Recital 133

A variety of AI systems can generate large quantities of synthetic content that becomes increasingly hard for humans to distinguish from human-generated and authentic content. The wide availability and increasing capabilities of those systems have a significant impact on the integrity and trust in the information ecosystem, raising new risks of misinformation and manipulation at scale, fraud, impersonation and consumer deception. In light of those impacts, the fast technological pace and the need for new methods and techniques to trace origin of information, it is appropriate to require providers of those systems to embed technical solutions that enable marking in a machine readable format and detection that the output has been generated or manipulated by an AI system and not a human.

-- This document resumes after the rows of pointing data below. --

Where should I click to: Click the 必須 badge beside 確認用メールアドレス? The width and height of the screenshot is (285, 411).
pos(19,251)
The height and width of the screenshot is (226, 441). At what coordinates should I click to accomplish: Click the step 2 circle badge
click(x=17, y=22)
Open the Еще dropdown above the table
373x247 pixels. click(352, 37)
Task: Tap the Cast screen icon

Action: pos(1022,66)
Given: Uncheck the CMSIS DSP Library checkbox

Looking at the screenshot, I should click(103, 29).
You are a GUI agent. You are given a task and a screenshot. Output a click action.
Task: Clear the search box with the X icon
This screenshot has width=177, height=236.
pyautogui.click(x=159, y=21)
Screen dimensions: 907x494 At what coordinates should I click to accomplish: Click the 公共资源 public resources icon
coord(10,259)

Such techniques and methods should be sufficiently reliable, interoperable, effective and robust as far as this is technically feasible, taking into account available techniques or a combination of such techniques, such as watermarks, metadata identifications, cryptographic methods for proving provenance and authenticity of content, logging methods, fingerprints or other techniques, as may be appropriate. When implementing this obligation, providers should also take into account the specificities and the limitations of the different types of content and the relevant technological and market developments in the field, as reflected in the generally acknowledged state of the art. Such techniques and methods can be implemented at the level of the AI system or at the level of the AI model, including general-purpose AI models generating content, thereby facilitating fulfilment of this obligation by the downstream provider of the AI system. To remain proportionate, it is appropriate to envisage that this marking obligation should not cover AI systems performing primarily an assistive function for standard editing or AI systems not substantially altering the input data provided by the deployer or the semantics thereof.